What they see -- and what makes what we're doing such a big departure -- is that at this point so much data is being generated through behavioral targeting that advertisers have enormous power to segment customers pretty much along any kind of criteria they want to. But at the moment of truth, as in, at the point of delivering an ad, what they're delivering is essentially the ‘same ad.'
Now we see the logical next step is creating versions of video content customized to the interests, needs, and preferences of specific target segments. We didn't want to place a cost and time barrier in creating 10, 100 or hundreds of thousands of targeted ads.
BI: What kinds of data are best suited to targeting video ads?
Gruber: We often see that's it's not necessarily the most complex data sets that get you the best ‘engagement' results. Within the auto vertical, for instance, if you overlay traditional fields like ‘make and model' and then add location overlaid with demographic information like age and gender, you get a really great slice of information to custom target and create video elements from a more generic auto ad.
We see something similar in entertainment. You can take a simple offering and customize it according to the genre a consumer is most interested in, the kind of music they like, other movies they've liked, types of actors and actresses they admire.

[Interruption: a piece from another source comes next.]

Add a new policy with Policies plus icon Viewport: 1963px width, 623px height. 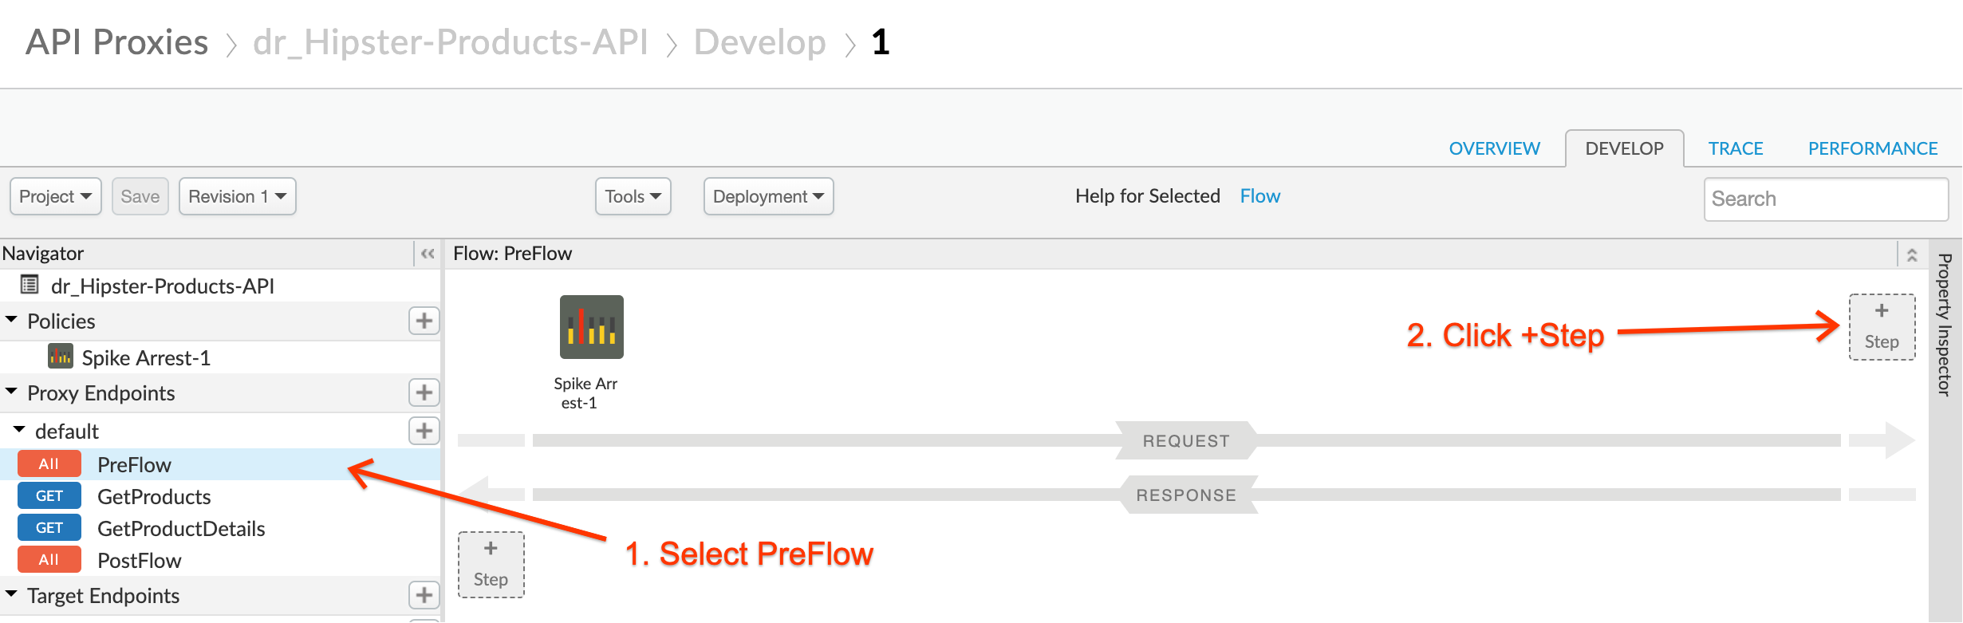pos(424,321)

BI: Can you cite an example of how a DR advertiser is deploying this kind of targeting?
Gruber: There's a tremendous mostly still untapped crossover leverage between CRM and behavioral data. A good example is a campaign we did with a large creative agency. They were working with a travel company which was developing a loyalty program. The travel company went to the retailer and said if we use customer relationship data along with behavioral data about Web browsing and shopping, we can customize offers to better target the kind of products customers would want to redeem. Rather than just a generic guess, the targeted offers drew 150% higher response.

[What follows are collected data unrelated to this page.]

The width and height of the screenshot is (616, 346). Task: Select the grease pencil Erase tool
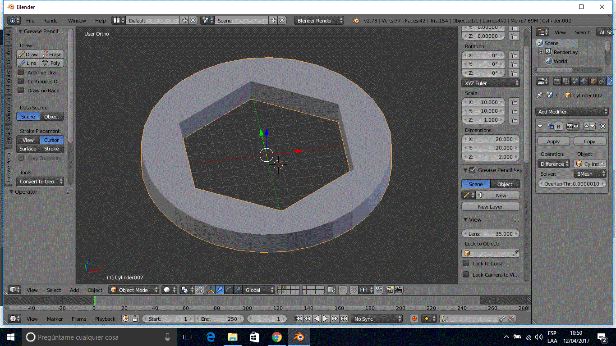click(x=52, y=55)
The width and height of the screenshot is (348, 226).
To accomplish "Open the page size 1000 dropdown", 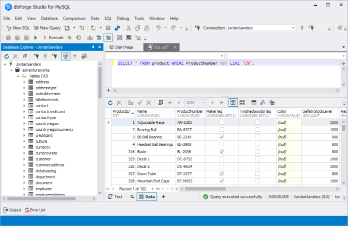I will click(x=203, y=102).
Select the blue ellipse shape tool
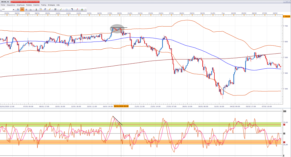 (x=66, y=9)
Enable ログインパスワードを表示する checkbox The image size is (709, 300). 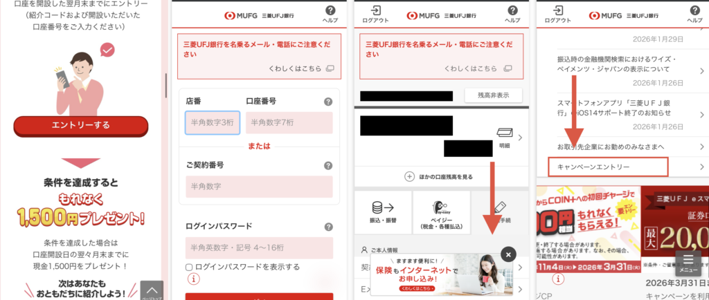[189, 267]
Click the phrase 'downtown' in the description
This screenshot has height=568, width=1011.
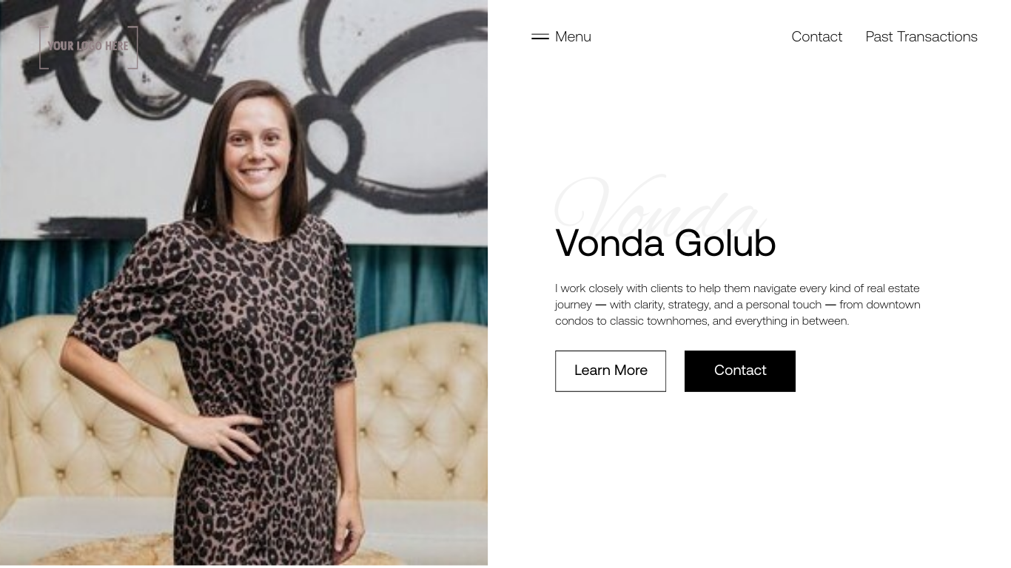pyautogui.click(x=893, y=305)
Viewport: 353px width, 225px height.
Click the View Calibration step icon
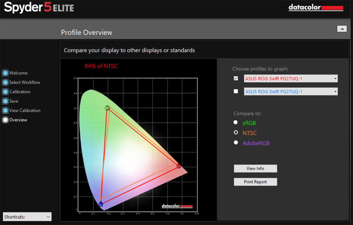tap(5, 111)
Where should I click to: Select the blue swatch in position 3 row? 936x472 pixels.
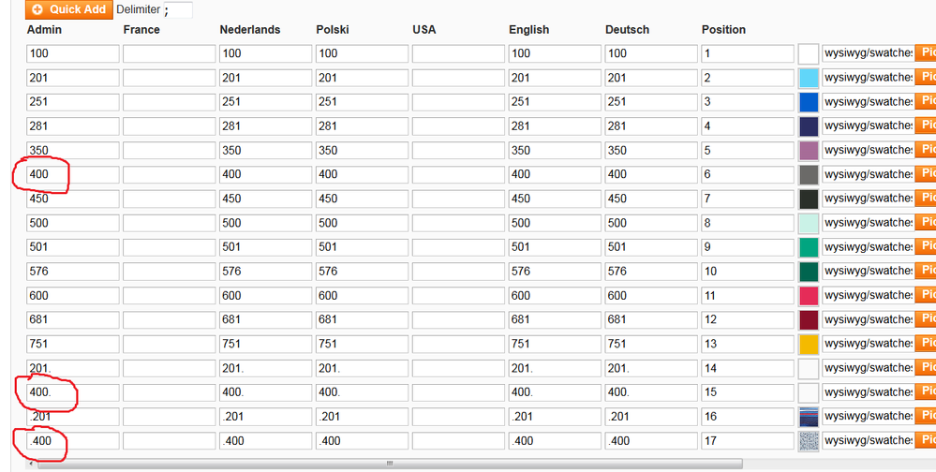coord(809,102)
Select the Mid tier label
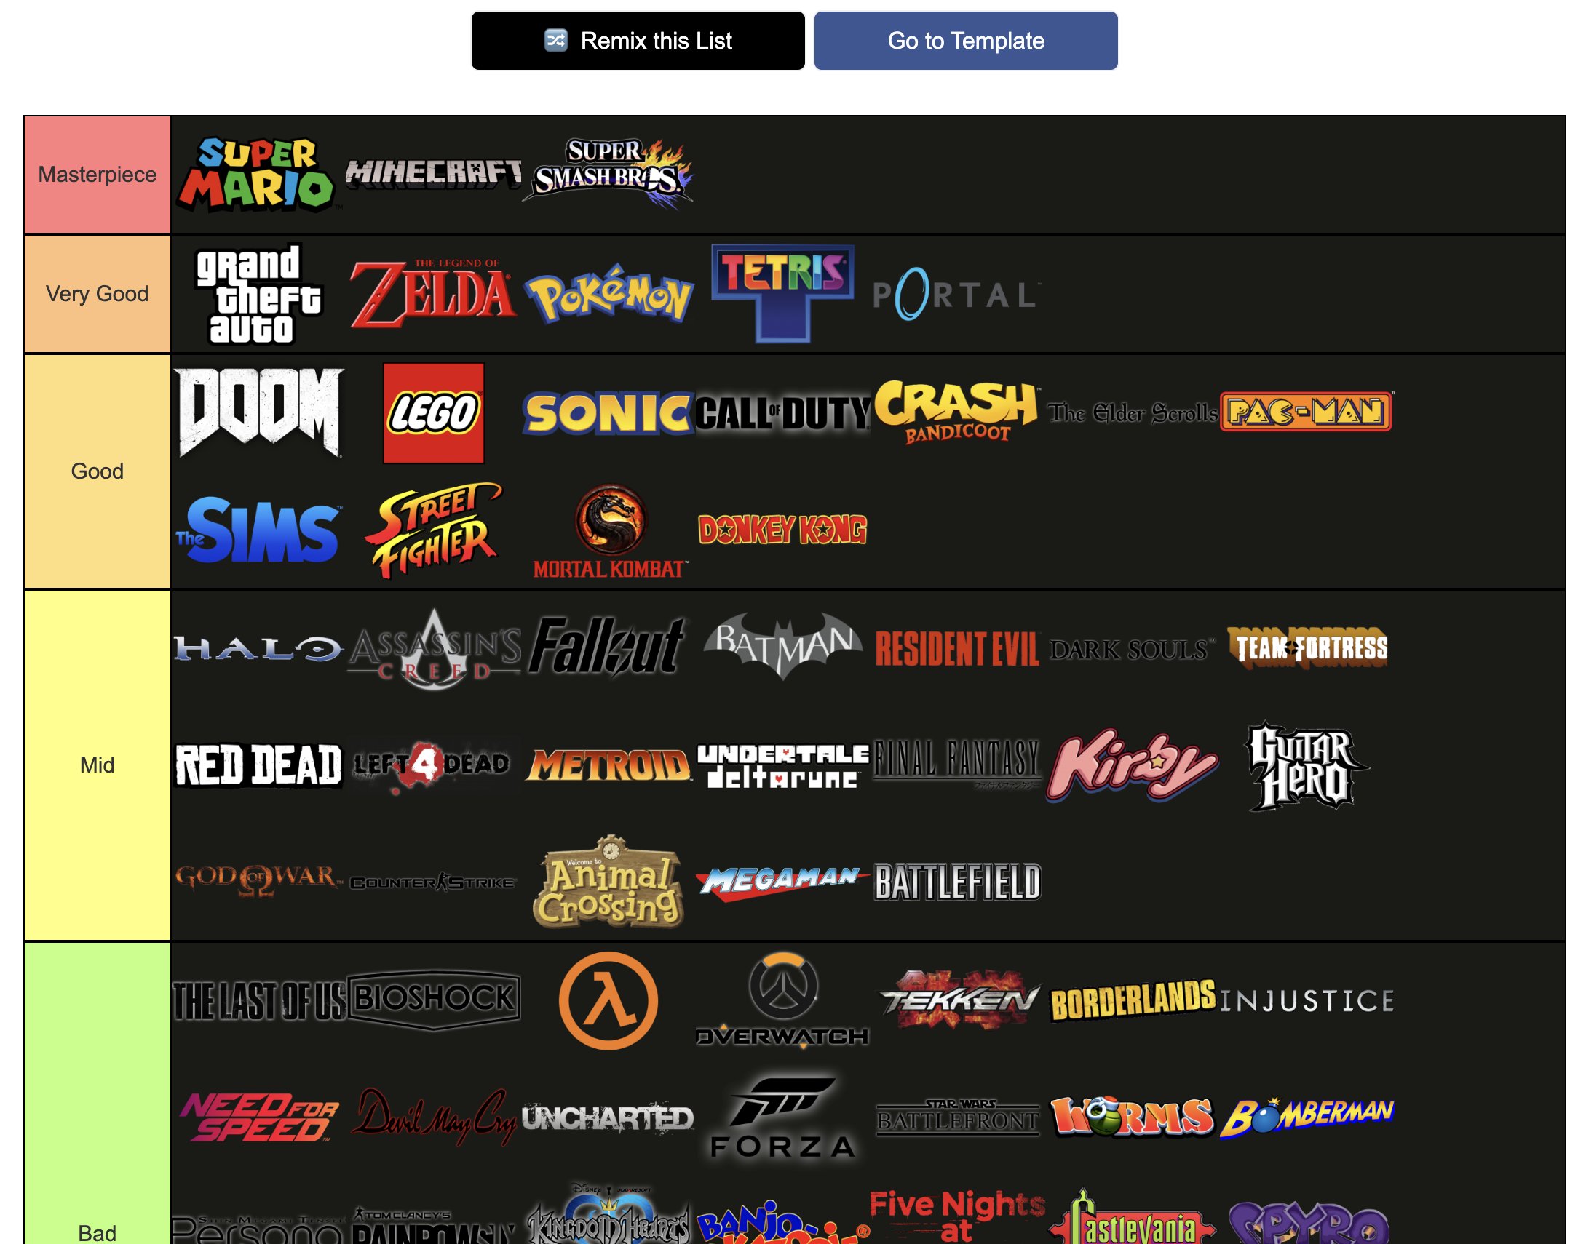 pos(98,763)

BI: Do you see relevance to branding in this targeting platform?
Gruber: Going forward we see enormous potential for brands to maintain a media buy while being able to dramatically increase engagement with the overall campaign by specific audience segments. Rather than just repurpose a single TV ad in a generic way, they can use the original creative in a wide variety of different contexts.
Another benefit of overlaying CRM and behavioral data is to add a new dimension to targeting social media. People are tantalized by how rich the profile data of social network members is. A problem though is this data tends to get stale. I mean there's seldom much incentive to continually update your profile. But if you can relate profiles to links around friends, communities, applications and interest groups, you can build powerful psychographic segmentation. We see the demand for larger numbers of targeted creative executions in this space to grow rapidly this year.
BI: What do you see as the focal points for innovation in the video targeting arena for the rest of this year?
Gruber: Among the big challenges for the rest of 2008 are to provide a really simple way to standardize all the behavioral data being generated on ad networks. There are over 300 ad networks by our count offering BT segmentation and of course each network has a different taxonomy which makes it difficult to really leverage that data to customize video by data set. We're working on a kind of master key or translation engine which allows all the various data to be unified in simple vertical channel data sets. This will make is much simpler to for the creative and media agencies to manage campaigns across multiple ad networks.
A related project is to granularize reporting. Right now reporting usually proceeds on a top-down basis. That is, know how your campaigned performed against data segmentation. But what we envision is a more bottom-up reporting, where you begin to get reports on micro-segments, by creative element and by personalized offers in real-time.